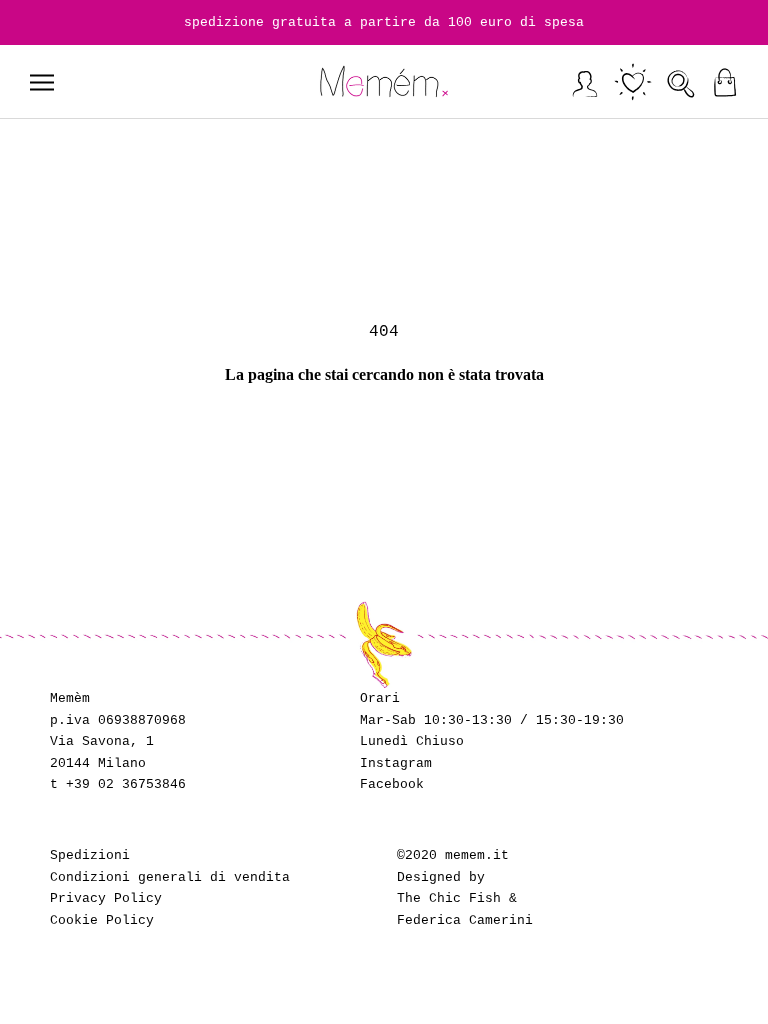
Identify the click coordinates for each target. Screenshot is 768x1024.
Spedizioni (90, 855)
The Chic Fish (449, 898)
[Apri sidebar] (42, 83)
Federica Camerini (465, 920)
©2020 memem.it (453, 855)
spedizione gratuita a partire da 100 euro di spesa (384, 22)
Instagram (396, 763)
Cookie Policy (102, 920)
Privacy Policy (106, 898)
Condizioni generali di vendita (170, 877)
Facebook (392, 784)
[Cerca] (681, 82)
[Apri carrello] (724, 82)
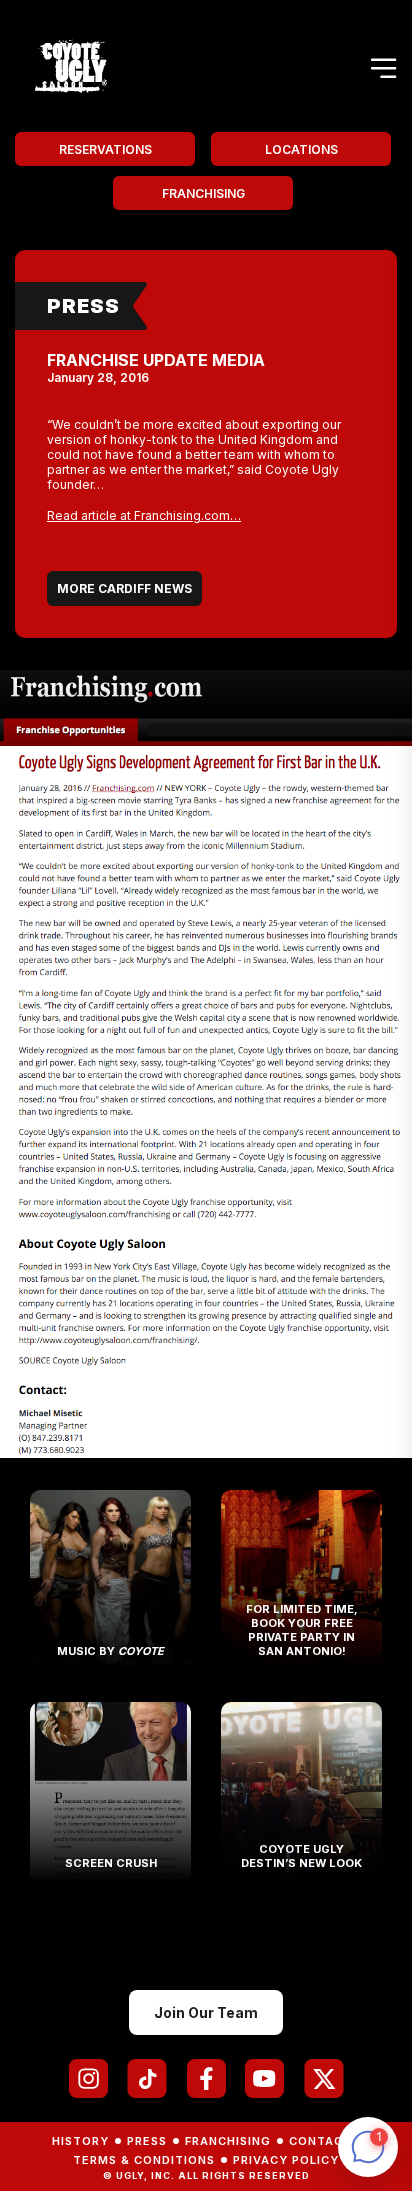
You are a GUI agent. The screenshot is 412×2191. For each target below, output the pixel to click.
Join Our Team (206, 2012)
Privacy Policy (286, 2160)
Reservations (105, 149)
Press (83, 306)
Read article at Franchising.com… (144, 515)
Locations (301, 149)
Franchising (203, 193)
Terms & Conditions (144, 2160)
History (80, 2141)
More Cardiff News (124, 588)
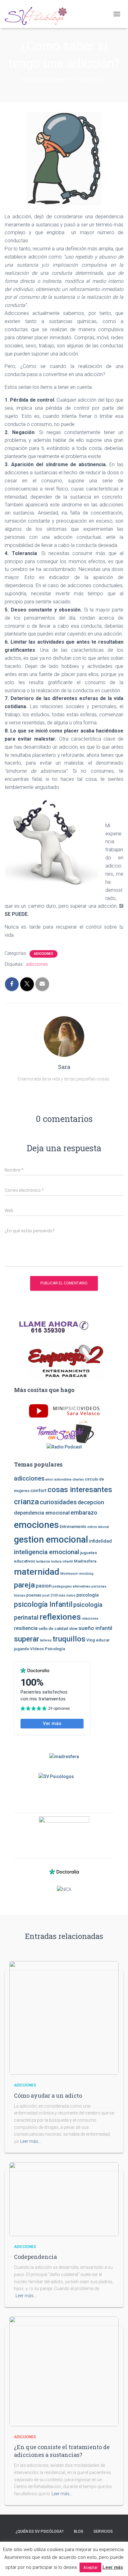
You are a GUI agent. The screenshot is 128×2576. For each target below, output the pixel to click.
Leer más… (30, 2141)
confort (38, 1490)
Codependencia (35, 2256)
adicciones (37, 964)
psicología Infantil (43, 1604)
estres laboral (98, 1527)
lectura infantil (62, 1561)
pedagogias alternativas (71, 1586)
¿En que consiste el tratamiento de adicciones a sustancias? (62, 2450)
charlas (78, 1479)
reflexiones (60, 1617)
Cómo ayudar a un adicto (48, 2095)
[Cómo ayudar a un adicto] (64, 2017)
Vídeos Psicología (47, 1648)
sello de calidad (53, 1628)
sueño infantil (95, 1628)
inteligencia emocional (46, 1552)
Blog (78, 2531)
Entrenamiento (73, 1526)
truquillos (69, 1638)
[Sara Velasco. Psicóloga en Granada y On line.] (38, 14)
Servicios (103, 2531)
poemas (33, 1595)
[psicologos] (64, 1831)
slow (73, 1628)
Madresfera (85, 1561)
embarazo (84, 1512)
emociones (36, 1525)
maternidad (36, 1572)
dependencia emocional (42, 1513)
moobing (86, 1574)
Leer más (113, 2567)
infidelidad (100, 1541)
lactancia (43, 1561)
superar (26, 1638)
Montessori (69, 1574)
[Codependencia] (64, 2198)
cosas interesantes (80, 1489)
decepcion (91, 1502)
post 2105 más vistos (58, 1595)
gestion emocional (51, 1539)
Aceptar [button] (90, 2567)
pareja (24, 1584)
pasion (44, 1586)
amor (49, 1479)
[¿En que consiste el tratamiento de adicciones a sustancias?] (64, 2370)
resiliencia (26, 1628)
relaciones (90, 1619)
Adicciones (43, 953)
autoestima (62, 1479)
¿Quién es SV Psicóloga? (40, 2531)
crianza (26, 1501)
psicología (87, 1595)
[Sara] (64, 1035)
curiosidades (58, 1502)
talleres (46, 1640)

▸ **Exercise**:
Check each line above for "consiste" and please state only how many have it.

▸ **Written answer**:
2